● **TASK**: Write every record out again exactly, and keep images out of it.
= Beginning of Section =
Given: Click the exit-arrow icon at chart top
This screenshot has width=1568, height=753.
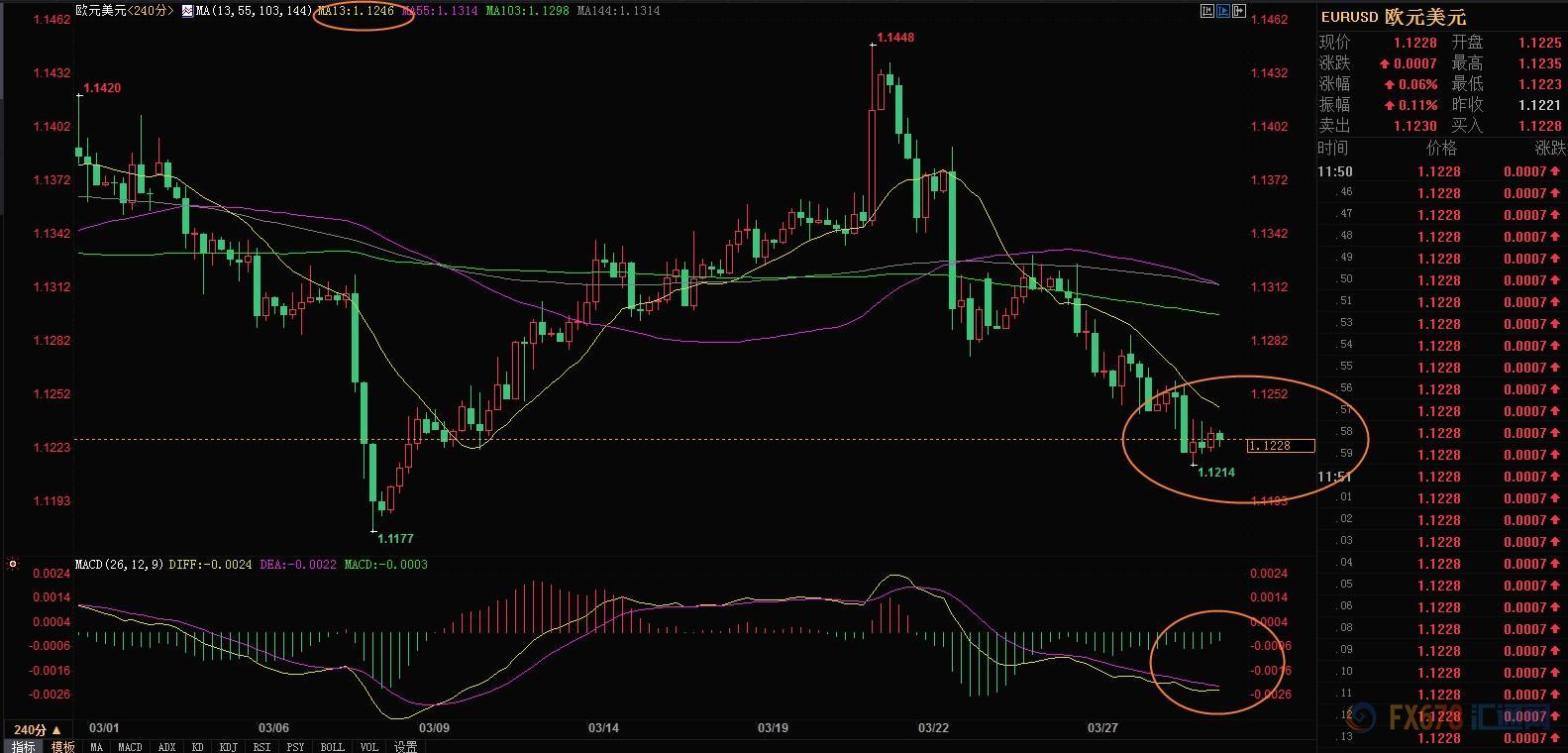Looking at the screenshot, I should coord(1239,11).
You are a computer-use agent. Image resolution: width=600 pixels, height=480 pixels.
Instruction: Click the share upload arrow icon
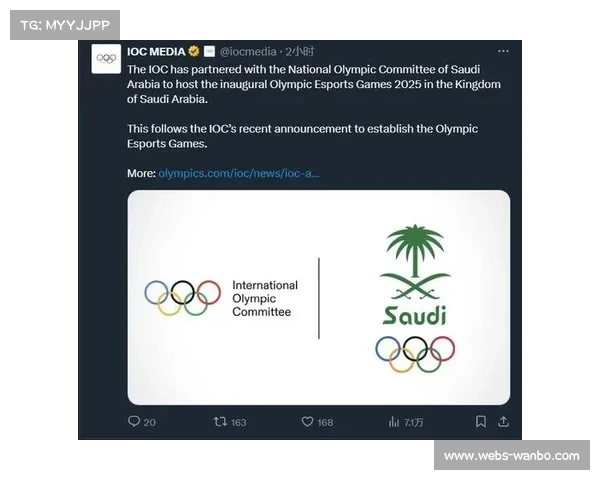[x=504, y=422]
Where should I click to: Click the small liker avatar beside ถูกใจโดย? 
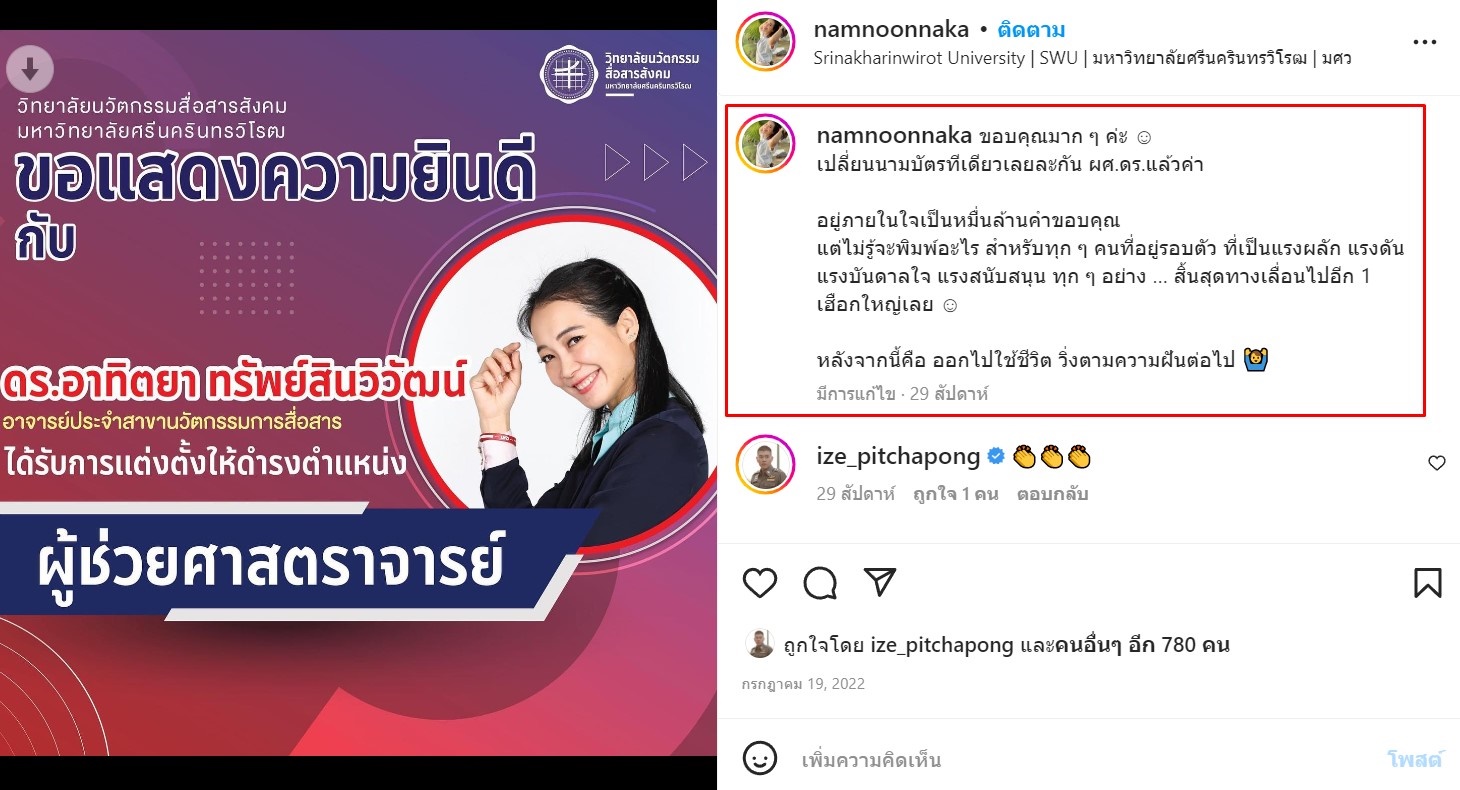click(x=760, y=644)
= End of Section =
● **EXERCISE SOLUTION**:
Given: Click the exit-arrow icon at chart top
This screenshot has width=1568, height=753.
Looking at the screenshot, I should coord(1239,11).
You are a computer-use agent. Image resolution: width=600 pixels, height=480 pixels.
Instruction: Click the share upload arrow icon
[x=504, y=422]
Where should I click to: Click the small liker avatar beside ถูกใจโดย? 
click(x=760, y=644)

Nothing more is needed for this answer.